## What is needed
Beginning at the line that contains "This screenshot has width=1024, height=509.", write out each remaining line of the entries below exactly as it stands.

## Records contained in a dataset
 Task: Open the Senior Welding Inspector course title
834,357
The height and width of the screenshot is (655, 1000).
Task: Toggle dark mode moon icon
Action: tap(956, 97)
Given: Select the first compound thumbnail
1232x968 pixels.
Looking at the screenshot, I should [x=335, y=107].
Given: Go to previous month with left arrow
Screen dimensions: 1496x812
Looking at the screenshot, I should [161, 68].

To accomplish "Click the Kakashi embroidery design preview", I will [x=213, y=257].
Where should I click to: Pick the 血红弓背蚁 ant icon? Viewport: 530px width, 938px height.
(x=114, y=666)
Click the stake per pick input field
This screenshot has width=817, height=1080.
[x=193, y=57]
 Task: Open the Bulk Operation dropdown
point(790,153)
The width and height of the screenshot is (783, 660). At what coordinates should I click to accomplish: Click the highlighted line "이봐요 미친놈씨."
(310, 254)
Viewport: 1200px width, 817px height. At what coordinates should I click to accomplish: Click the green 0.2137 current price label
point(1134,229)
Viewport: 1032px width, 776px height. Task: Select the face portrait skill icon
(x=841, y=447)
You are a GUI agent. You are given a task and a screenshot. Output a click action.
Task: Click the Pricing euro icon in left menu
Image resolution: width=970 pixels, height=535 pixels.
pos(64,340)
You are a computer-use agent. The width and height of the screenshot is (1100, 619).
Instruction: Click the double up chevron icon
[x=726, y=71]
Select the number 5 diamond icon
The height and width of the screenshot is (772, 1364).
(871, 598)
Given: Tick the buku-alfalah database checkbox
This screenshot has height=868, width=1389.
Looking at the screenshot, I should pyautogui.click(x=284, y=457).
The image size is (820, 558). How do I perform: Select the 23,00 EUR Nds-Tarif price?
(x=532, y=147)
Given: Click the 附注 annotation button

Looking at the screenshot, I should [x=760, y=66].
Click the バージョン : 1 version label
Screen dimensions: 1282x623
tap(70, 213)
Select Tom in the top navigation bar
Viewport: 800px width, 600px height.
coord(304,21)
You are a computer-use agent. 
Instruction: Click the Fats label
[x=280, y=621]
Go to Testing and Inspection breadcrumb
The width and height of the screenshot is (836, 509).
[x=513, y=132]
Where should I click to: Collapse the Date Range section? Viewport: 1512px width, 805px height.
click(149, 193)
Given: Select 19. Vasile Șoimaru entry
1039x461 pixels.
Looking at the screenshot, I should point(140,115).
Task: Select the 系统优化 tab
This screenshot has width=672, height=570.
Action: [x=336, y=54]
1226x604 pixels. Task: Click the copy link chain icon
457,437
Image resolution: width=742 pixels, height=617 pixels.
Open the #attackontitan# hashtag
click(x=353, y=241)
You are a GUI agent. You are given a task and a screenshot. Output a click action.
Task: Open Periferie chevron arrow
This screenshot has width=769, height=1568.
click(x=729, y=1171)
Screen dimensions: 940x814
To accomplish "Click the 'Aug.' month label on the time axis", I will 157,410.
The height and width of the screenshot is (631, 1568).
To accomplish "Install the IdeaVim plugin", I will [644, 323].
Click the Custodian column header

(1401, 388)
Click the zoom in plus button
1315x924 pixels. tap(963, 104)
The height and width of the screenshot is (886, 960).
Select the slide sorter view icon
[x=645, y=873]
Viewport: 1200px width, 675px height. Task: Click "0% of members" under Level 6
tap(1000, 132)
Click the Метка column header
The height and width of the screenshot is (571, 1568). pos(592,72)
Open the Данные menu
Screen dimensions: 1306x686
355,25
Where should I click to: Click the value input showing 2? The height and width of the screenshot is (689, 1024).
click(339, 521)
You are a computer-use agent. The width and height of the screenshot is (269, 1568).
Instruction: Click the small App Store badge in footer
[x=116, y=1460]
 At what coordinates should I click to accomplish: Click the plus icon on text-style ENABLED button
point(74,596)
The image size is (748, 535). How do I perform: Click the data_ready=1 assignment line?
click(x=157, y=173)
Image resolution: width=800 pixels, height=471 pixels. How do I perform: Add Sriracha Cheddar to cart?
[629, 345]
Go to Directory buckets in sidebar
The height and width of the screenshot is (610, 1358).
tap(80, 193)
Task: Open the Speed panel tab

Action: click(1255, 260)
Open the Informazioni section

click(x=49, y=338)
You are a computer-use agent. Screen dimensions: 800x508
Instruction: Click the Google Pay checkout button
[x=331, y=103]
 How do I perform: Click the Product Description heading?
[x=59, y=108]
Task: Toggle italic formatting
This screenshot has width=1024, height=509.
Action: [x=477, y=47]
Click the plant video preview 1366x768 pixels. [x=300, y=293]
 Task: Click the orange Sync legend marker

## Written answer
This screenshot has width=1024, height=509.
Action: [x=477, y=47]
Click the plant video preview 1366x768 pixels. [x=300, y=293]
 Task: Click the orange Sync legend marker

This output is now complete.